Görev Koşulları
Zeytin hasadı metninde özel adıyla anılan tüm kişileri, metinde ilk geçtikleri sırayla listeleyin.

Verilen Metin
-=-=-
Sıcacık yağa küçük parmak bandırılarak yapılan test bütün senenin en güzel zamanlarından 🙂 Bu sene asit nispeten yüksek çıktı sayılır ama kimi köylü bu asidi daha çok seviyor: 2.2
Kalan ağaçları tek başıma toplamaya devam ettim. Erişebildiğim yerleri elle topladım.
Uzanamadığım yerlerde sırık kullandım.
Hafta sonu Güzide gelince son kalan ağaçlarda o da yardım etti.
Hasadın sonunu beraber mutlu bir şekilde tamamladık.
Bu sene ilkbaharda zeytinin çiçeklenme zamanı yakın bölgelere don vurduğu için hasadın zayıf olduğunu duyuyordum. Bizim bulunduğumuz bölgeyi ise don vurmadı ve zeytin çok bereketliydi. 17 Kasım 2015 Salı günü zeytin hasadı için geldim fakat işçi bulmak oldukça zordu. Geldiğimden birkaç gün sonra komşum Saim Abi’mizin yarım çuvallık zeytinini verip yerine yağ alması için Gülpınar’daki Cantürkler zeytinyağı fabrikasına girdiğimizde daha önceden tanıştığım Recep’i gördüm. Onlar da kendi yerlerinin hasadını bitirmiş zeytinlerini fabrikaya veriyorlardı. Ertesi günü bana hasada gelmesi için biraz zor da olsa ikna ettim… 21 Kasım 2015’te sabah 7:00 gibi Recep, eşi, annesi ve ablasını Çamkalabak köyünden alıp hasat için zeytinliği geldik ve işe giriştik.
-=-=-
Gösterilen Malzeme
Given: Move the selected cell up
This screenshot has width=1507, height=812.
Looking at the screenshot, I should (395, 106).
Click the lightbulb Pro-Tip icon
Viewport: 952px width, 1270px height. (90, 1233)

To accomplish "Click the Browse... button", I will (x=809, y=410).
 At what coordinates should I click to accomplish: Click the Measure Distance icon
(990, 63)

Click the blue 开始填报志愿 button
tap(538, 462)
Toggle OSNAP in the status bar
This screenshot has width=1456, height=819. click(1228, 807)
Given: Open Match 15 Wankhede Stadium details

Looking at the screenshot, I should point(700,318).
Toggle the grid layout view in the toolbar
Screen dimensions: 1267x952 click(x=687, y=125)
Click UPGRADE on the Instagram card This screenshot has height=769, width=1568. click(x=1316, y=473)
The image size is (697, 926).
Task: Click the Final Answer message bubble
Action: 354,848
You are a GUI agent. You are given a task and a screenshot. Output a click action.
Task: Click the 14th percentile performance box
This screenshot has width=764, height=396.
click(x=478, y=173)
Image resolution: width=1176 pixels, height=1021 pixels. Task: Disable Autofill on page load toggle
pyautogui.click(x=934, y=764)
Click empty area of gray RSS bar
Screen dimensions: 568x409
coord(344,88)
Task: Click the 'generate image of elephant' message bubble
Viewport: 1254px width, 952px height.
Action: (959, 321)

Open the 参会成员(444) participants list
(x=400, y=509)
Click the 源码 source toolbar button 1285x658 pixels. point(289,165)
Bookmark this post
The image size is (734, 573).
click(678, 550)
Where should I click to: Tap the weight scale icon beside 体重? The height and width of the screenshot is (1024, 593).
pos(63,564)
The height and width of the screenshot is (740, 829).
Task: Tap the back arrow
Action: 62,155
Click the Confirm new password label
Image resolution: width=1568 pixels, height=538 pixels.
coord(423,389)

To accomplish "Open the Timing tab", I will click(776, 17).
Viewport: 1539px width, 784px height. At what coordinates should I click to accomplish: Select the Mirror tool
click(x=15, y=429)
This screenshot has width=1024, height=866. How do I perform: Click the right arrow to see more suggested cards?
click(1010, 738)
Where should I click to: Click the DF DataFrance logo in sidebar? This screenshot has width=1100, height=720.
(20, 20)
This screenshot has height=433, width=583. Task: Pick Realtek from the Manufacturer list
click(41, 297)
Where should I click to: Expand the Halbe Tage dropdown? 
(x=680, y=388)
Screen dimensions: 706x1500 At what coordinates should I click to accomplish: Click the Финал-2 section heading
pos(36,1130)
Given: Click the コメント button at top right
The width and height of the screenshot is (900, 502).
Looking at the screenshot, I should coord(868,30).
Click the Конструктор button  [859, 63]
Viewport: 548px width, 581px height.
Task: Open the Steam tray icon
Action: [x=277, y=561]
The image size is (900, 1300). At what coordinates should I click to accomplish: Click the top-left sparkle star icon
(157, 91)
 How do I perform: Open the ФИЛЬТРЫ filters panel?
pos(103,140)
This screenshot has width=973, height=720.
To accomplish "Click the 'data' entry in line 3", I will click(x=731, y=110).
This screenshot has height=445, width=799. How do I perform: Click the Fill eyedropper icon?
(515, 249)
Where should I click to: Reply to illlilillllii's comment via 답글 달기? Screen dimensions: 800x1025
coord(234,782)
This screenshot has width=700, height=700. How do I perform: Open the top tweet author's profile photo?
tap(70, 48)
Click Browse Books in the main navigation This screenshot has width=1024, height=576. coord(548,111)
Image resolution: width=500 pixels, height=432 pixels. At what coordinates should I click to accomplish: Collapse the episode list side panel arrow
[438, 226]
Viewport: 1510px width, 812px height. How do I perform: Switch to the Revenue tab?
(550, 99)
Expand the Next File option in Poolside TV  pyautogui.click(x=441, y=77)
-=-=-
Görevin Yanıtı
- Güzide
- Saim Abi
- Recep